* _Provided data_
_ _ _ _

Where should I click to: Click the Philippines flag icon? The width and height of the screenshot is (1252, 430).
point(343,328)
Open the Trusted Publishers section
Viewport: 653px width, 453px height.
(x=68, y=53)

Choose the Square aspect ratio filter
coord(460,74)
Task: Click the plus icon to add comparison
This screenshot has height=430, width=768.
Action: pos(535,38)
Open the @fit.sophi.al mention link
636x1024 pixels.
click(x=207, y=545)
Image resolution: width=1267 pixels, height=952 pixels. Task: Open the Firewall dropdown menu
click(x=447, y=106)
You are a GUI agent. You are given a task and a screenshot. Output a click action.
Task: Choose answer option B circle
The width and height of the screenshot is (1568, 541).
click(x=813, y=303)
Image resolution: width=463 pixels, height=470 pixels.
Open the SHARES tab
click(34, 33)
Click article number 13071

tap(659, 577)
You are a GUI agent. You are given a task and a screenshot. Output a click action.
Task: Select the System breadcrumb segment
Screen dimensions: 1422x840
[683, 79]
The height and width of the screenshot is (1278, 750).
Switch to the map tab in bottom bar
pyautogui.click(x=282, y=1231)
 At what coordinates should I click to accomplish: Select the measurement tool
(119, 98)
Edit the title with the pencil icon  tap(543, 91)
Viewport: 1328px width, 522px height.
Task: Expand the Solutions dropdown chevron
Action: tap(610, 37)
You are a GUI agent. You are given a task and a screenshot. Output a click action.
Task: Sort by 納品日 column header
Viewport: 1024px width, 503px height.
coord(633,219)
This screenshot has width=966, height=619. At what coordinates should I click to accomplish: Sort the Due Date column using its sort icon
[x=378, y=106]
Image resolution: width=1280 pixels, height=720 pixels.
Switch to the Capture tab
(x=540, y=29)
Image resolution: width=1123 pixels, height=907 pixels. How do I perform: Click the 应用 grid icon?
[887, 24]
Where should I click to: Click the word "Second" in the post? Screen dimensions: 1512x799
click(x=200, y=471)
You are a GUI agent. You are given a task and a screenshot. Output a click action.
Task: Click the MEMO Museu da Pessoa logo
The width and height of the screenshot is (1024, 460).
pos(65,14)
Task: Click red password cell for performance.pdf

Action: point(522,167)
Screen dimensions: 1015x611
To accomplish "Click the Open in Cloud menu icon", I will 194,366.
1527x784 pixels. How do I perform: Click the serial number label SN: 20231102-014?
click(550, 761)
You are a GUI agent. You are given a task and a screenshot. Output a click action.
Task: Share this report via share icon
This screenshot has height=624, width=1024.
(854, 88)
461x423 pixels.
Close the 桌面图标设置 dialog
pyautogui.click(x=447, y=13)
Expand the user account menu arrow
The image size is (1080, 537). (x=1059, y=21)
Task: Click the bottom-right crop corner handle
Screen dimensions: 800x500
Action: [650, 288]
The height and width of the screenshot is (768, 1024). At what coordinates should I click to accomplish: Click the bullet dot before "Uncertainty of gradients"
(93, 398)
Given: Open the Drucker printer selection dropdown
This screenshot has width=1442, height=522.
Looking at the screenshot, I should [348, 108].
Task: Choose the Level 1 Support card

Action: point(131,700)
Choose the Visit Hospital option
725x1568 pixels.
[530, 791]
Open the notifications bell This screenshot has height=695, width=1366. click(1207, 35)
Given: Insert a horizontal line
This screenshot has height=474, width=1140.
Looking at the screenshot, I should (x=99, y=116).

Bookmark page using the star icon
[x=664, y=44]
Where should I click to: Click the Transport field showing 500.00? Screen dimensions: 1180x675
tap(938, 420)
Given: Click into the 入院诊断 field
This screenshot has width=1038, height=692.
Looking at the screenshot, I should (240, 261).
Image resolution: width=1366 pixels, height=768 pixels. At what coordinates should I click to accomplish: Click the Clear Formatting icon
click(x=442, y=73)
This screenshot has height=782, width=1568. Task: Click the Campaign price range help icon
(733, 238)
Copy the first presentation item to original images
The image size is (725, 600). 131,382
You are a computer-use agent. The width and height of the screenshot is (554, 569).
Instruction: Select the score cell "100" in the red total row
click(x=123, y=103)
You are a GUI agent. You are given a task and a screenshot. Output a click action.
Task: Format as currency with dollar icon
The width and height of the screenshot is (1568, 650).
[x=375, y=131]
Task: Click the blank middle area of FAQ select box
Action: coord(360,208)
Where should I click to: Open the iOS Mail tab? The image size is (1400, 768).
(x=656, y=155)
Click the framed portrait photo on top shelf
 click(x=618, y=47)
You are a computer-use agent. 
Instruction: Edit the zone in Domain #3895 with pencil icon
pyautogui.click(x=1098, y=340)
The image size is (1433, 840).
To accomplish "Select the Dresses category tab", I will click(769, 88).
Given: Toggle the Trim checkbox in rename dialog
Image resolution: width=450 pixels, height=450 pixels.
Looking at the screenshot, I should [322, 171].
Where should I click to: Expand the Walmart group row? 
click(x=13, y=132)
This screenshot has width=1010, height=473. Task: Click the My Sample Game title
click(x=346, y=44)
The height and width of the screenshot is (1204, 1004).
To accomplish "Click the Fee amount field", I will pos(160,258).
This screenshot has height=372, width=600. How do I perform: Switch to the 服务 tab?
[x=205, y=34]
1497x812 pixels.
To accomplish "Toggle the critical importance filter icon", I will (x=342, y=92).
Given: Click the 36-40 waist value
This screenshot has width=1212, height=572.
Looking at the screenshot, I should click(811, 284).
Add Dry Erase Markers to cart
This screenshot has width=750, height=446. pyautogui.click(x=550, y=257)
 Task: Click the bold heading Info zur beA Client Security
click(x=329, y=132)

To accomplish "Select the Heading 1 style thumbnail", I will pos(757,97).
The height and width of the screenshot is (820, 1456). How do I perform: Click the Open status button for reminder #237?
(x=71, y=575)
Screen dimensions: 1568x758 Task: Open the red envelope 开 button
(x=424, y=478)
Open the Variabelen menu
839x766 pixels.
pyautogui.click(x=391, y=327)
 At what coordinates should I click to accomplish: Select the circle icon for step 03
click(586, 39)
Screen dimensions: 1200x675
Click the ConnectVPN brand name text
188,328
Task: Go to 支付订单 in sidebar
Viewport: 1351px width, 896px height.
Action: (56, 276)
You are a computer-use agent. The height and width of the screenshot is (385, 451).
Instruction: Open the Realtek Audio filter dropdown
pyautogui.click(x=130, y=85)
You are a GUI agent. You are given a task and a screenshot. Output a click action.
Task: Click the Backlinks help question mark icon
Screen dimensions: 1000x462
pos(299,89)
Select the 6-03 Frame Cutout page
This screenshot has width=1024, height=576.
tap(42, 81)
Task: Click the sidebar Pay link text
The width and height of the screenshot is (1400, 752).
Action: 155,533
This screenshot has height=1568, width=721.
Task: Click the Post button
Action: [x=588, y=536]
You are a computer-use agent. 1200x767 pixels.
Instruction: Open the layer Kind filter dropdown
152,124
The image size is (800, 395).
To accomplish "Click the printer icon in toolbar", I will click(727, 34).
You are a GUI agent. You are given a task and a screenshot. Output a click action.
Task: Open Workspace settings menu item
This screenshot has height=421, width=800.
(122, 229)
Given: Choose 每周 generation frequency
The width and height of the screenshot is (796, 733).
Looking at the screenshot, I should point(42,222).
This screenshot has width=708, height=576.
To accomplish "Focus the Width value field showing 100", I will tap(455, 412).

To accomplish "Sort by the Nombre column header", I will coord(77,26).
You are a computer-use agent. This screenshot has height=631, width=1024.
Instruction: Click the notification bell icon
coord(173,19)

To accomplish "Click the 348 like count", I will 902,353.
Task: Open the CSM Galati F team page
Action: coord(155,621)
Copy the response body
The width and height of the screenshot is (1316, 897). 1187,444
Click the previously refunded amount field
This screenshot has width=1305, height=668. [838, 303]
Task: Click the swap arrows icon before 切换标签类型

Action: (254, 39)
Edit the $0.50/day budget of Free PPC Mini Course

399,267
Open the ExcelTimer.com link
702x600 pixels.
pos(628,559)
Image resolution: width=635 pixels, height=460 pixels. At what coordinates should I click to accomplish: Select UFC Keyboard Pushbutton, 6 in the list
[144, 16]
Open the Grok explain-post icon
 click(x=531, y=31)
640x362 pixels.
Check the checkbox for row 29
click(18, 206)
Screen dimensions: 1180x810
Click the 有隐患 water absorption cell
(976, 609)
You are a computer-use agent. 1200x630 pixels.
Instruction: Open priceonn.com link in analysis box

_ _ _ _

Return, in full, every line of these entries that holds "Toggle".

Given: Toggle the Trim checkbox in rename dialog
To accomplish "Toggle the critical importance filter icon", I will (x=342, y=92).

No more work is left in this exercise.